The stock of Best Buy Co. may have surged from less than $12 per share at the start of this year to more than $44 a share this month, but it's clear CEO Hubert Joly scores the gains made in improving the business a little more cautiously.

Best Buy, he said, is only "about a quarter or a third" of the way to delivering the kind of consistent customer experiences that he envisions.

"I constantly remind our teams that we're just warming up," he said. "This is a multiyear transformation journey. Very pleased by the progress, but we're very driven by what we're trying to accomplish. Which is a lot. "

Joly invariably calls what's happening at the company a "transformation" rather than a turnaround, but it's important to be clear on what he doesn't mean by the term.

Changing what the company does every day made no sense to him. It's the how that was in need of transformation. That's why the more than 1,050 traditional Best Buy stores in the United States are still open. Why close stores that make money?

"These are the stores we have," Joly said, in a recent conversation in his Richfield office. "We know where they are. They are not going to move. Our mission is to maximize the top line and the bottom line of these stores. So the economic equation we have to solve is incredibly simple. And there's only so much cost takeout that you can do."

The opportunity, and really Best Buy's only opportunity, Joly said, "is to have the customers fall in love with Best Buy again."

To do that, the company is trying to consistently deliver on promises to be the best authority on the electronics and appliances people want and to be the best destination to find and buy them.

"In the past when we have been criticized at Best Buy, it's not that these promises were not the right ones," Joly said. "It is because we did not execute well enough."

To be the authority in part means making BestBuy.com a whole lot more interesting for folks browsing for what products are available and how a customer might best use them. That's why the company has launched online buying guides for the holiday season, an initiative Joly described as "a beginning."

To be a destination means ensuring that Best Buy's product assortment is as deep and broad as it can be. The five leading brands of tablet computers are from Apple, Amazon.com, Microsoft, Samsung and Google, Joly said, and for the holiday season "we are the only place that has the five. That's an amazing opportunity."

The company has also begun to create an opportunity out of the practice of showrooming, which is when consumers visit a big store, decide on the best product and then buy it from a cheaper online source.

Consumers considering one of the two new gaming consoles introduced this month should enjoy dropping by a Best Buy store. These new machines are being displayed out in the open with every intention that they are to be tried out by gamers.

"This is the concept; we are the showroom," Joly said. "I don't want to say anything definitive, but we may have done a good job of killing showrooming. With competitive prices and the price match, there's no reason for anyone to leave our stores empty-handed."

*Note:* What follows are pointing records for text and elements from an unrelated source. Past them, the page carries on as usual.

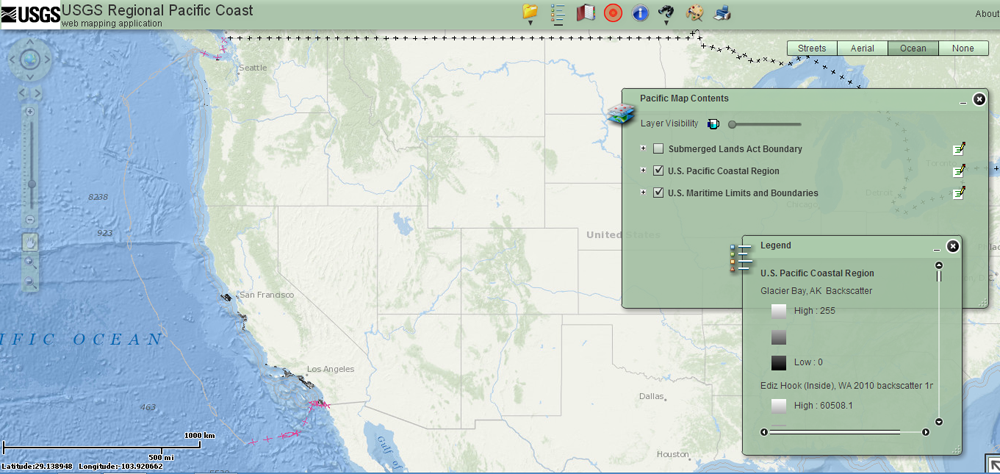
Task: Switch basemap to Streets
Action: pos(811,48)
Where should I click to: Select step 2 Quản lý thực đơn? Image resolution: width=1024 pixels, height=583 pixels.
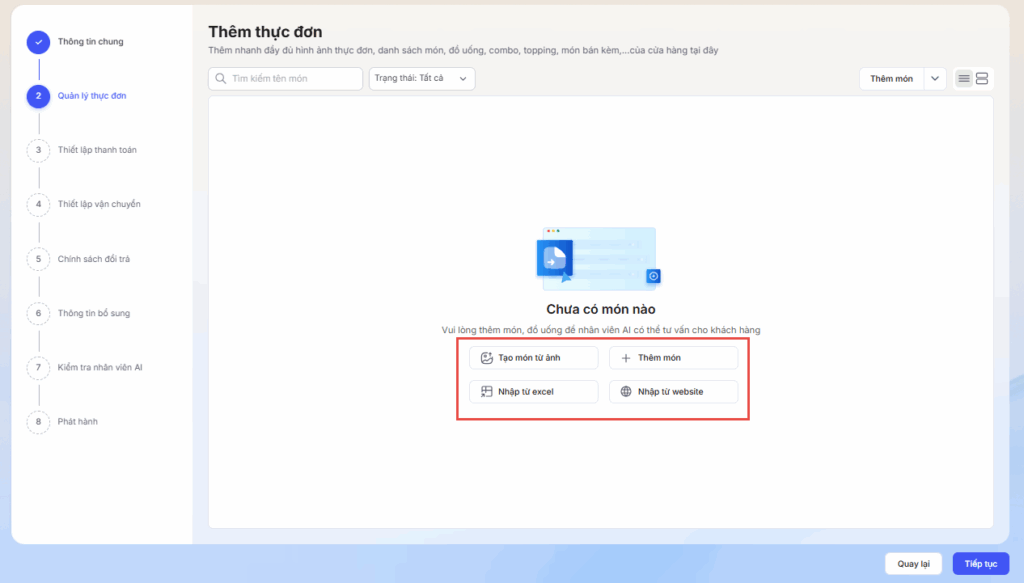point(92,96)
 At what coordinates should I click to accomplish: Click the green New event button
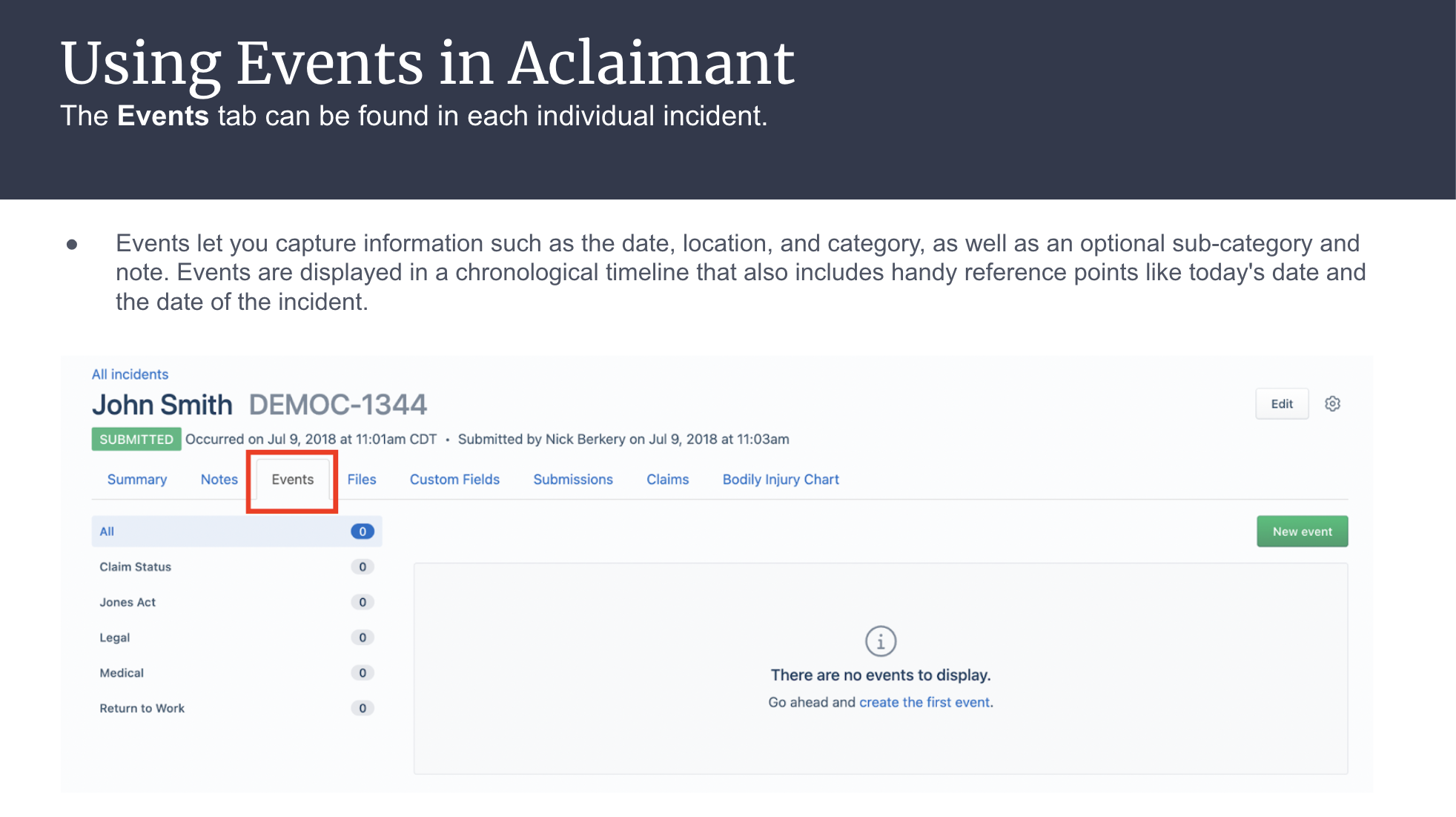pyautogui.click(x=1303, y=532)
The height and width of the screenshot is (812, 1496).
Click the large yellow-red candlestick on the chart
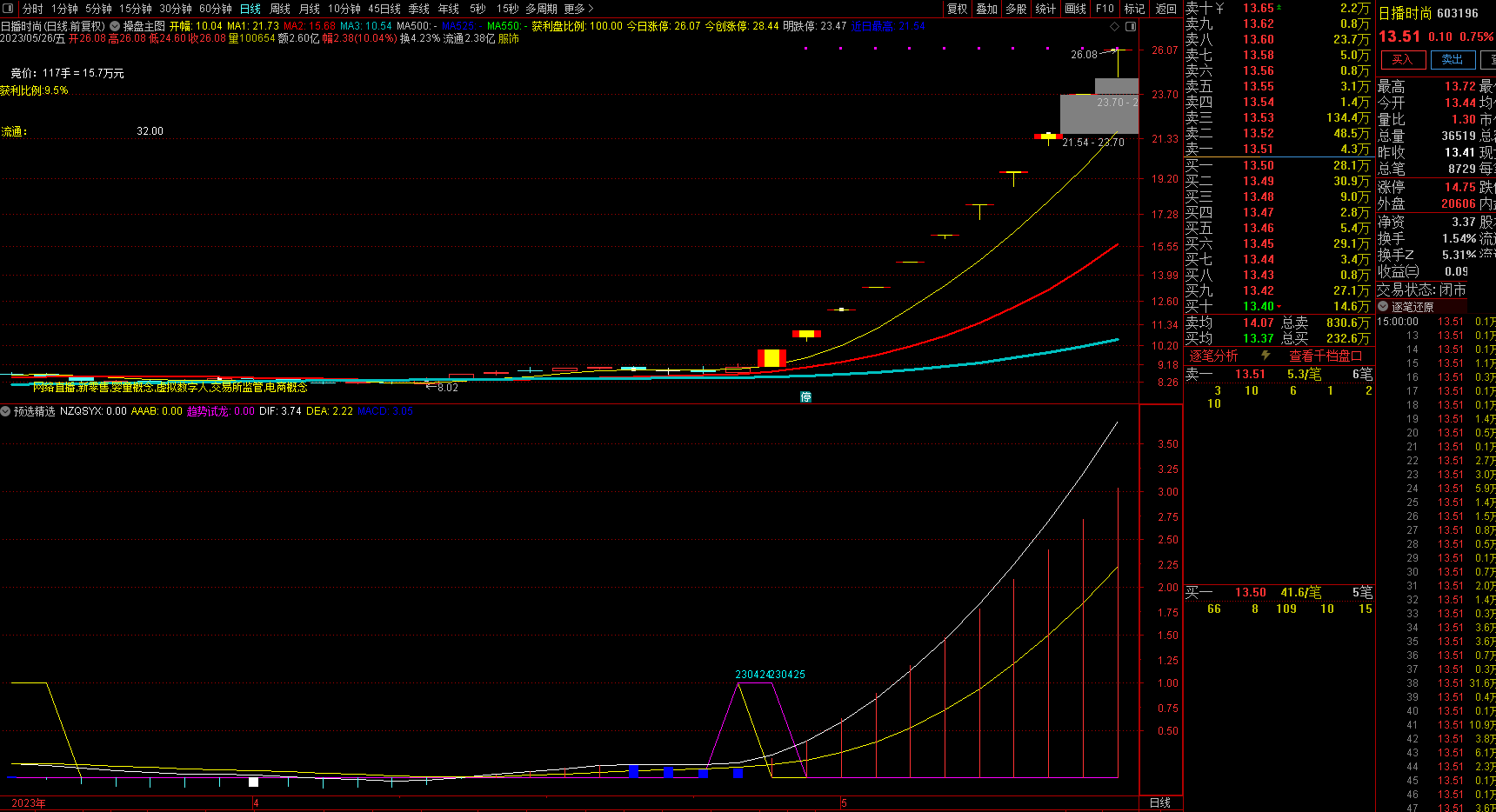click(x=771, y=357)
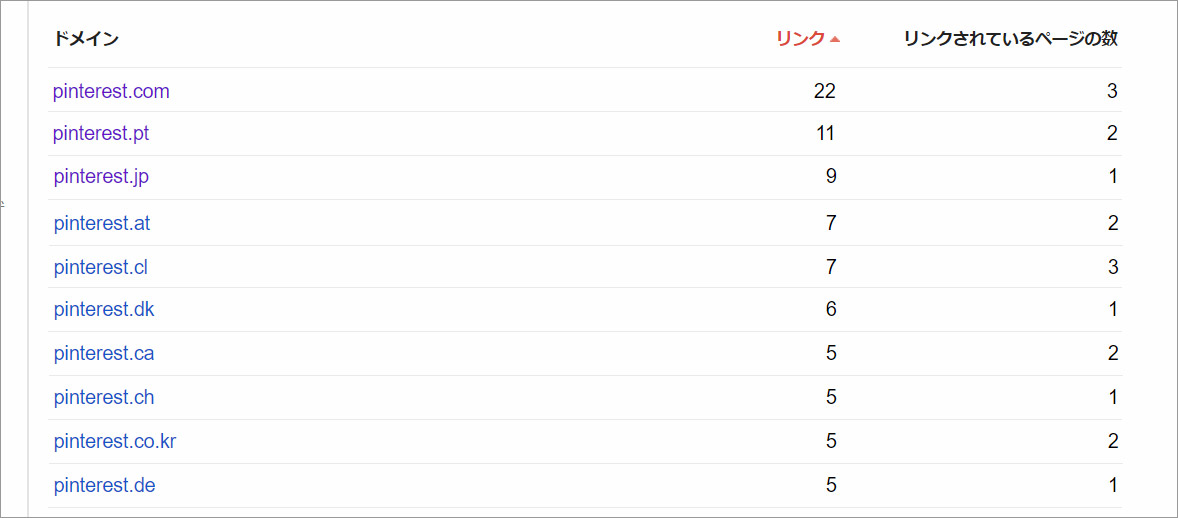This screenshot has width=1178, height=518.
Task: Open the pinterest.de domain link
Action: coord(104,485)
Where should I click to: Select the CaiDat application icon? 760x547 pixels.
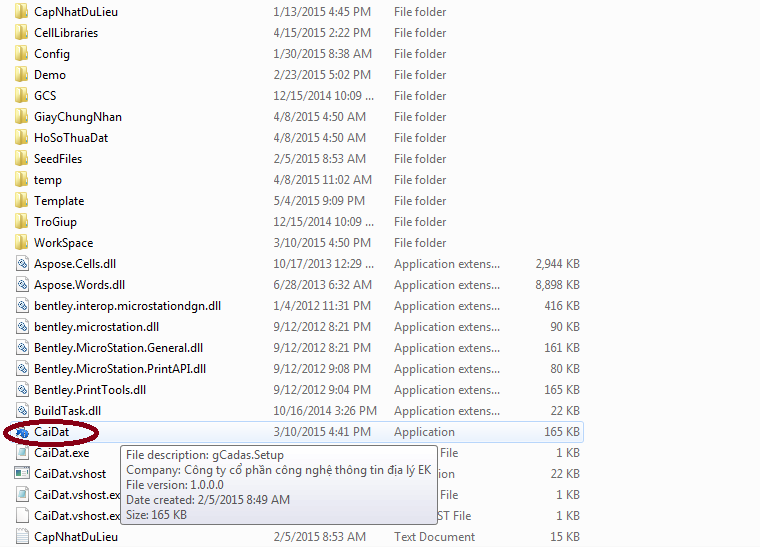pyautogui.click(x=23, y=432)
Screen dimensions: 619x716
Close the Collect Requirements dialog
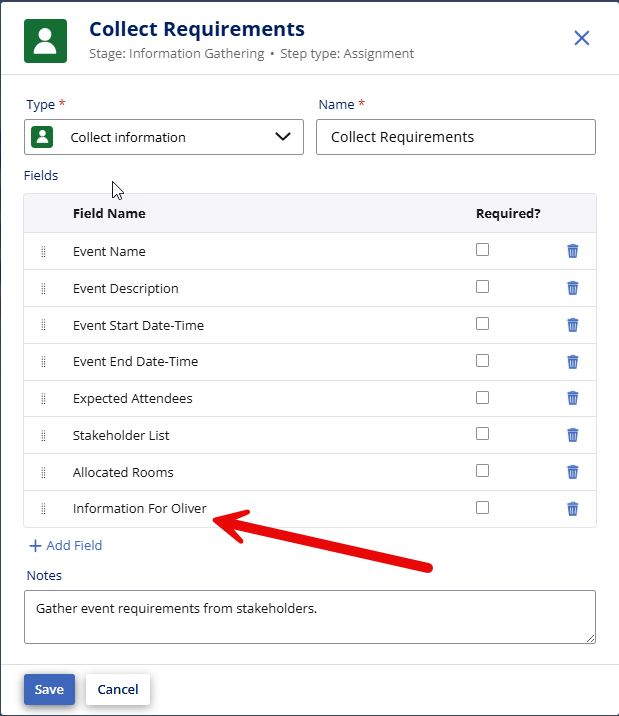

Best Buy today has about 16 percent share of its market, but even as Joly talked about revenue growth, he said he finds the whole concept of dividing a market into shares dispiriting.

Shooting for gains in market share reflects zero-sum thinking, he explained. A one-point gain for Best Buy means a point lost for Target and Amazon.com. That makes mangers focus on the competition, not customers, and distracts from getting shoppers excited about the stores and the website.

This is one of the themes Joly got from "The Art of Possibility," a slim book by family therapist Rosamund Stone Zander and her husband, orchestra conductor Benjamin Zander. The book hopes to get the reader to see the world as full of possibility rather than look ahead and see only scarcity and constraint.

In the chapter "Giving an A," for example, the musician tells of giving all of his graduate students an A on the first day of term, provided they write him a letter dated the following May that fully explains what they have learned and achieved. Thus inspired by their own imagined successes, the students go on to have great terms and earn their A's.

Joly is such a fan of the book that he has provided a copy to members of the board of directors and Best Buy's executive team. I left his office with a copy in my bag, too.

Joly spends much of his unscheduled time shopping BestBuy.com and visiting stores to see how the customer experiences Best Buy. He is almost always recognized as the boss, he said, but the system at checkout doesn't know that, nor does the website.

On a recent trip to New York, Joly made a point of stopping at Best Buy's 86th Street store in Manhattan. The store and its new in-store Windows and Beats shops looked great, he said, but he also noticed that this store actually has windows facing the sidewalk.

What he saw when he looked into those windows certainly contrasted with the window displays at the Ralph Lauren store around the corner on Madison Avenue, displays he called "inspiring." So window dressing became another opportunity for Best Buy to improve.

"We are raising the bar in terms of the customer experience, the energy, the focus," he said. "The test is, 'Is the store this month better than it was three months ago? Six months ago? Or a year ago?' The answer is yes. That's what matters."